He has called for a top rate of income tax of 90 per cent, wants France to leave Nato and has chatted with Jeremy Corbyn in Spanish about their shared admiration of Latin American revolutionaries, reports The Sunday Times.
With just four weeks to go until the presidential election, the veteran leftist Jean-Luc Mélenchon, 70, is enjoying a surge in the polls that has raised the prospect that he, rather than one of his far-right rivals, may yet face Emmanuel Macron in the run-off to enter the Elysée Palace.
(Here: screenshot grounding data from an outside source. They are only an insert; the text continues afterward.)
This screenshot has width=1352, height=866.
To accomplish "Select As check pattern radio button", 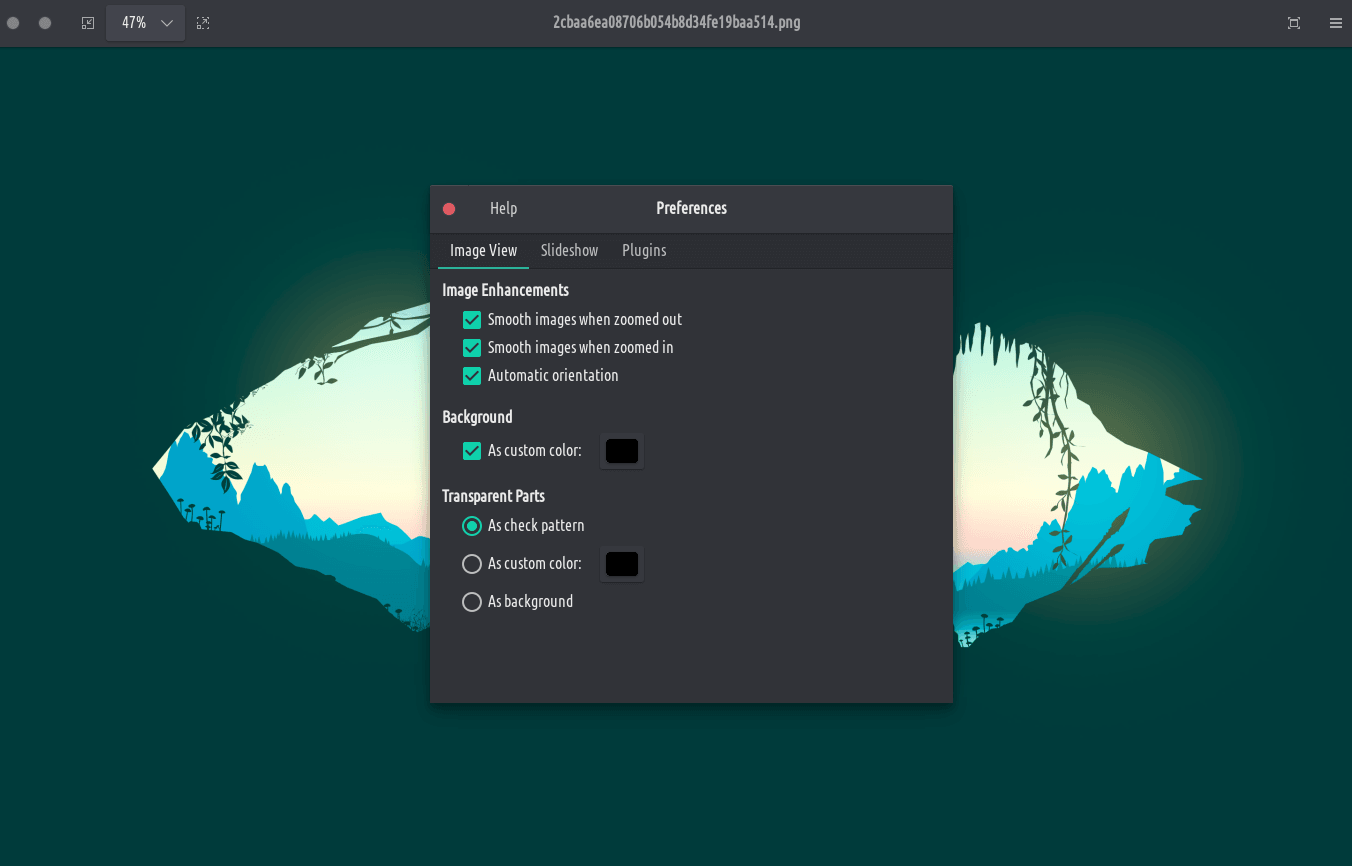I will tap(472, 526).
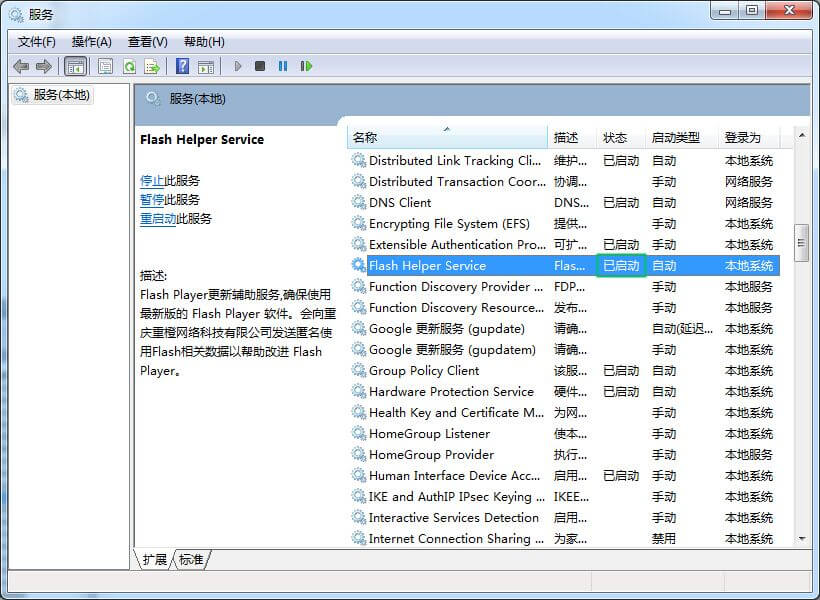Click the Refresh toolbar icon
Viewport: 820px width, 600px height.
tap(129, 66)
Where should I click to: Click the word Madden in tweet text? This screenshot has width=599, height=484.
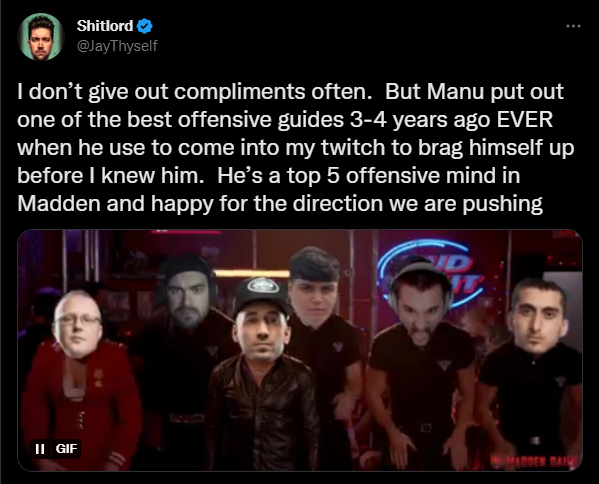point(58,204)

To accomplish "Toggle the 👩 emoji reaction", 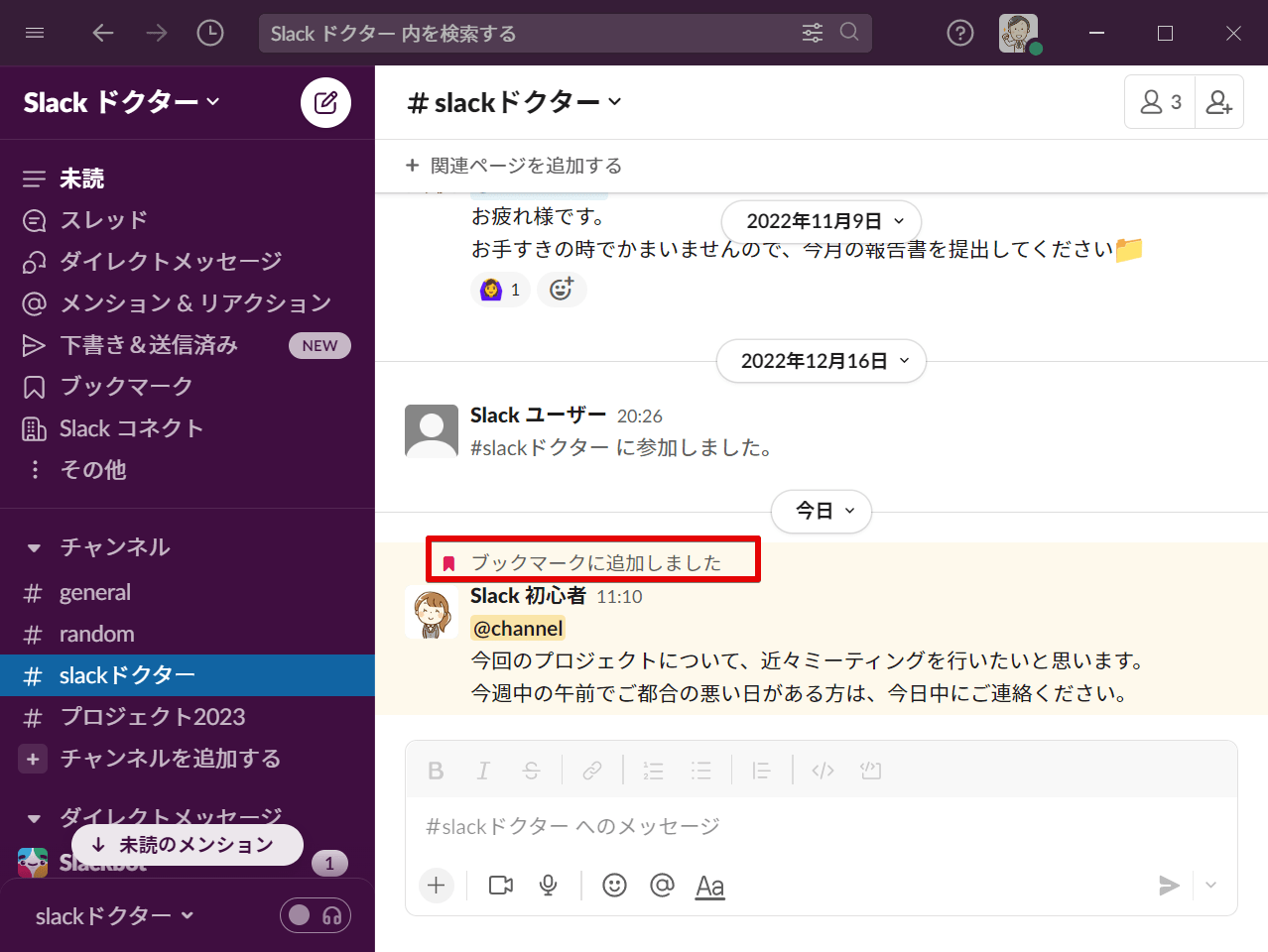I will coord(500,290).
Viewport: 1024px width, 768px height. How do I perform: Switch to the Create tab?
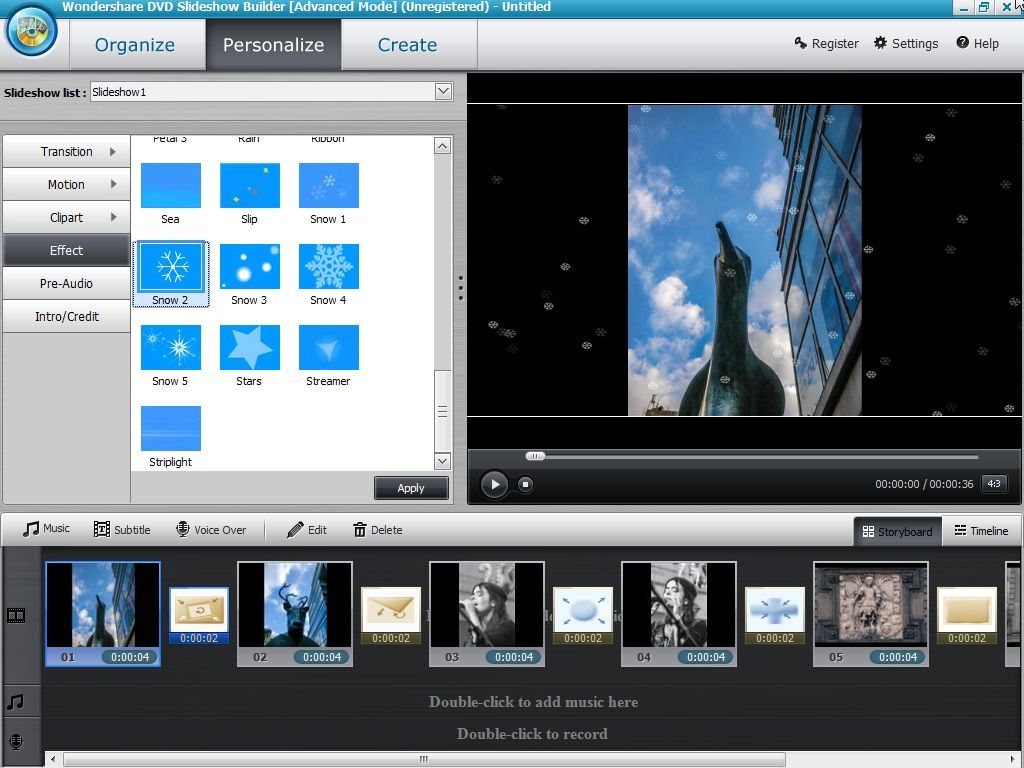point(407,44)
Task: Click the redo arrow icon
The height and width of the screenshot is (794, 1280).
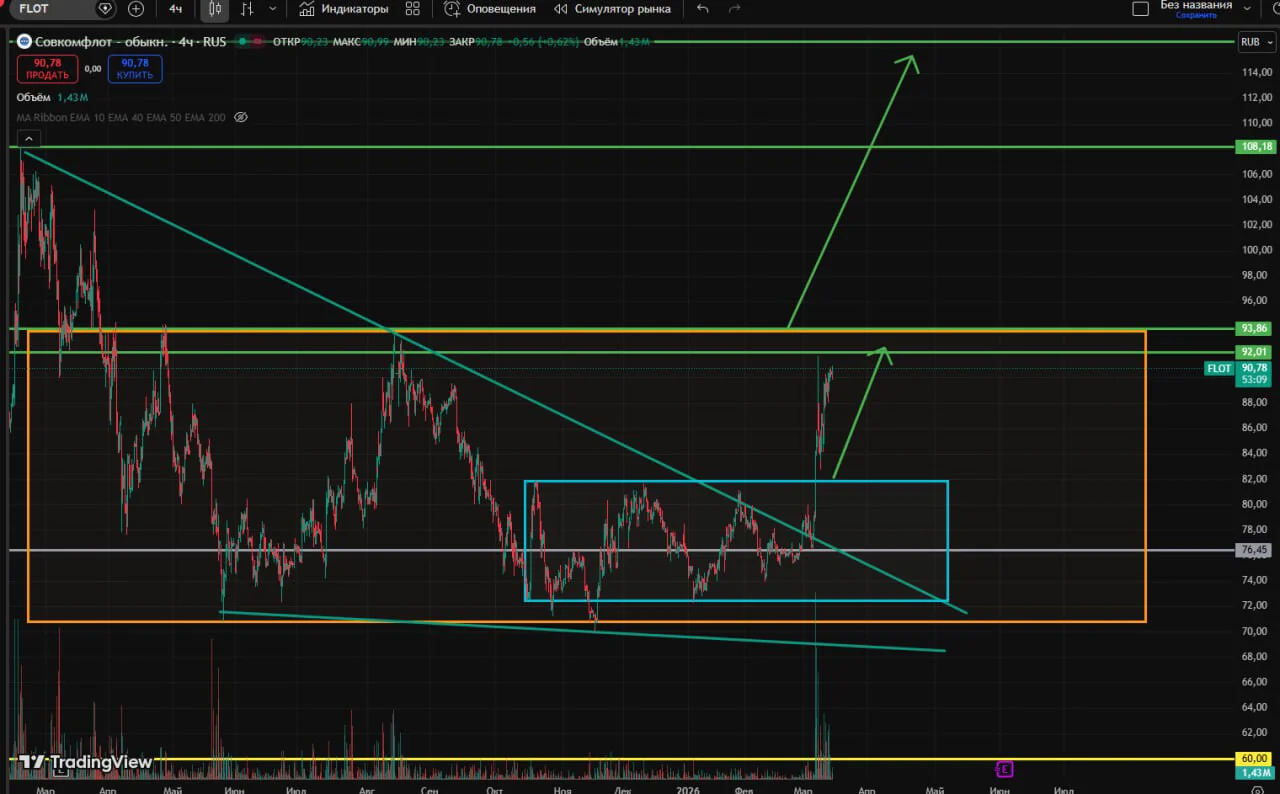Action: (x=735, y=9)
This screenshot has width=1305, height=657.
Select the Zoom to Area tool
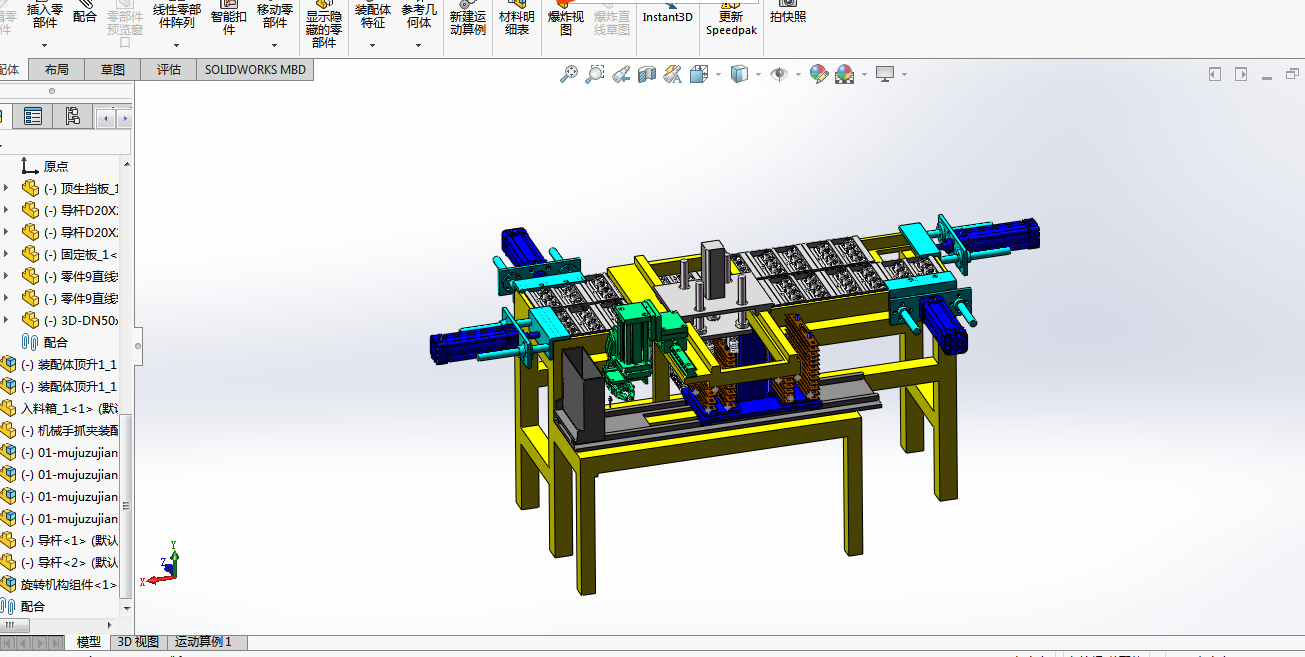click(595, 74)
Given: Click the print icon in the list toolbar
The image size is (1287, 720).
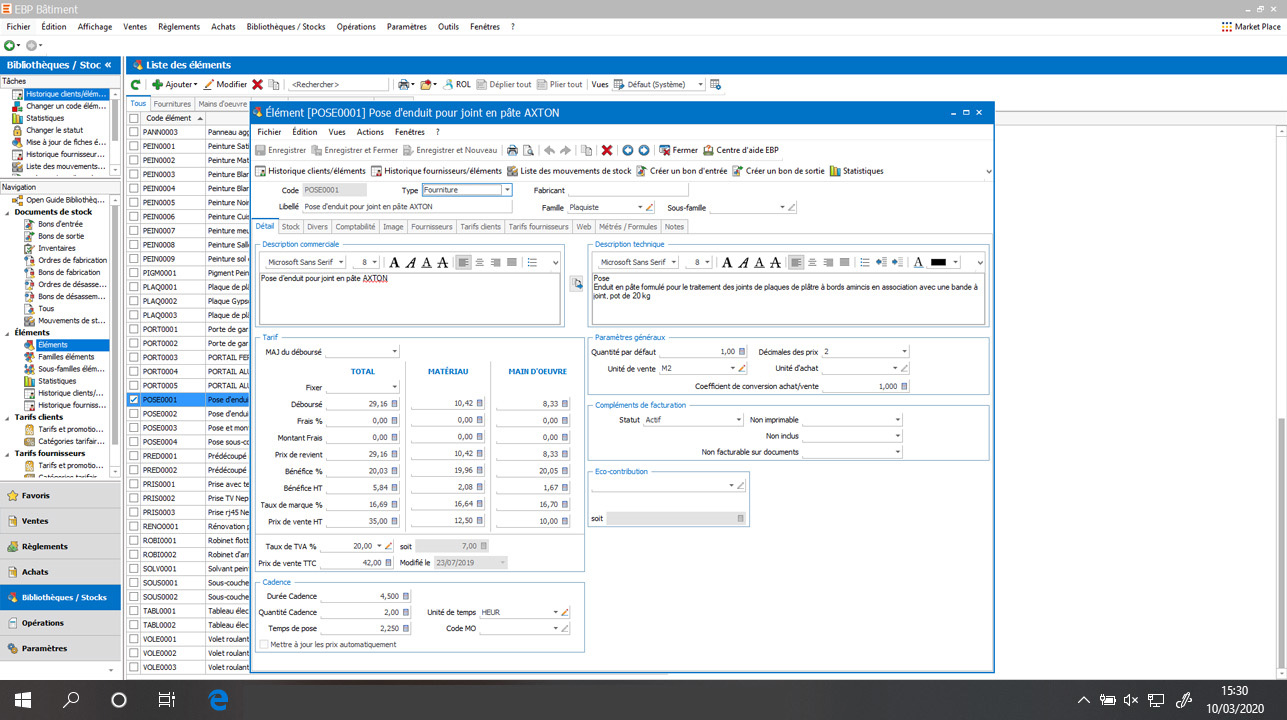Looking at the screenshot, I should point(405,84).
“The fact I could reach the second round changes the discourse,” he said last week, claiming the debate was shifting towards the rising cost of living and away from issues such as immigration. “It’s a more classic left-right debate, instead of this incredible situation where you have people arguing about Muslims.”
Since polls show Macron way ahead of his rivals, with at least a quarter of first-round votes, the only real question is whom he would meet — and probably trounce — in the run-off on April 24th. Until recently, the assumption has been it would be one of the two far-right candidates, Marine Le Pen, whom Macron defeated in 2017, or the polemicist Éric Zemmour.
Le Pen, whose support is about 17 per cent, still seems to be best placed to take on Macron, but some polls put Mélenchon in third place last week. Though he is still only on 13 per cent or so, this compares with just 9 per cent a few weeks ago.